Smurfs vs. Aliens, with Latinos on the Side

Critics really don’t matter anymore. There are so many of them, spread so thinly, among an internet landscape that’s all about Friends and Likes and Referrals, that the professional opinionizers from the New York Times or the Chicago Tribune or even Some Guys at the Movies on TV don’t affect the fate of a film nearly as much as they used to.

That’s been obvious for quite a while for regular views of review-aggregators like Rotten Tomatoes. Particularly since RT add an “Audience” score side-by-side with its “Tomatometer,” a percentage of positive reviews about a particular film.

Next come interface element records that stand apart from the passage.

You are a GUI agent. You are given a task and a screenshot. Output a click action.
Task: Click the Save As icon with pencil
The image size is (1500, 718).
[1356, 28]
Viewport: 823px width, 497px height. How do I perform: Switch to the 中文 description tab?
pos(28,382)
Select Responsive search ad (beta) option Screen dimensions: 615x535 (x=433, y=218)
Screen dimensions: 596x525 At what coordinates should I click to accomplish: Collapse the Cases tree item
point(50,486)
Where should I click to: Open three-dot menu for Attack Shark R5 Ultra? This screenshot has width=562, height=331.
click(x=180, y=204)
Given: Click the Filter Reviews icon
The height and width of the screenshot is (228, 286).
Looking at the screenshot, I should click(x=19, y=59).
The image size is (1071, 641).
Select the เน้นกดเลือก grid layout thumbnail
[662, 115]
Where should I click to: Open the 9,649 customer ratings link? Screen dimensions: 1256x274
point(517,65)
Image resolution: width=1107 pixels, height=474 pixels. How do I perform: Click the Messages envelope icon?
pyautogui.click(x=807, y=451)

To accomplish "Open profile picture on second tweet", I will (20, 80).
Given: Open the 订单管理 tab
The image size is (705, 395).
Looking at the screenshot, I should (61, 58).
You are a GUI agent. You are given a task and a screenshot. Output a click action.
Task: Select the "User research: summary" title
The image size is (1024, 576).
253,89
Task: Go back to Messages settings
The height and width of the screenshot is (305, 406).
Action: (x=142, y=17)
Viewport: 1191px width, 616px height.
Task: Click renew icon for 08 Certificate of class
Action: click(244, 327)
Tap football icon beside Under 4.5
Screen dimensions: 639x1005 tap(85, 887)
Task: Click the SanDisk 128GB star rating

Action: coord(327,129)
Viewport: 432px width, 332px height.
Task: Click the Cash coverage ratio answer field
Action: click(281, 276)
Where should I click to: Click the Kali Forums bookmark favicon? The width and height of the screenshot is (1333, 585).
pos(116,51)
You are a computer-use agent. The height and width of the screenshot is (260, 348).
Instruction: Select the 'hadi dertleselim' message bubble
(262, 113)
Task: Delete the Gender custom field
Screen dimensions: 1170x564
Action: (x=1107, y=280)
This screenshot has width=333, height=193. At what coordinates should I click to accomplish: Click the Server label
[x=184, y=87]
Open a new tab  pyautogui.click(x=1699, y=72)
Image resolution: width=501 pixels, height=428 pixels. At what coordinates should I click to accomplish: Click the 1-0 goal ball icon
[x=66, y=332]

What do you see? That often as not, regular people who see the movie, for whatever reason, have a vastly different group opinion than the critics…and they make the movie a success.

Here’s one interesting point: in a movie summer sorely lacking in Latinos up front in the blockbusters, they are deeply embedded in the cast and crew. Sofia Vergara has one of the more prominent parts in The Smurfs, and George Lopez is the voice of one of the dozen or so Smurfs themselves, along with folks like Jonathan Winters and Katy Perry (his second big voice job, after Rio, earlier this year). And though there are fewer Latinos than one might expect in a good old-fashioned Western, Cowboys and Aliens does have a few worth noting, including Ana de la Reguera, Julio Cedillo, and Raoul Trujillo. And of course it’s co-written by one of the most successful creators in Hollywood today, Roberto Orci.

All of which gives us a place at the table as the analysts gather around to look surprised. They all expected Jon Favreau’s alien invasion picture to blow past a strange little live-action update of the Eighties TV show, and the pre-premiere reviews seemed to seal the deal. Critics said the Smurfs was “raw and mean-spirited,” “a heaping pile of Smurf.” They said, “Gosland directs as if every scene must be either a nauseating roller-coaster ride or a syrupy melodrama;” they said “Wearing a CBGB T-shirt, Neil Patrick Harris rocks out with Clumsy Smurf to ‘Guitar Hero.’ Historians may want to remember this sequence when they’re trying to pinpoint the exact moment that rock and roll died.” Barely 20% of the reviews were positive.

Slam-dunk, eh?

But then…Cowboys and Aliens came out. And most folks went, ‘eh,’ and didn’t come back a second time or send their friends to see it. Critics were only about 43% positive–twice the level of Smurfs, but still not good. They called it things like “a phenomenally successful two-man war against narrative clarity and continuity; no less than the first colossal epic turd of the summer.” They said, “I’ll bet a couple of clever kids could make a livelier movie with a Woody puppet and a Predator doll.”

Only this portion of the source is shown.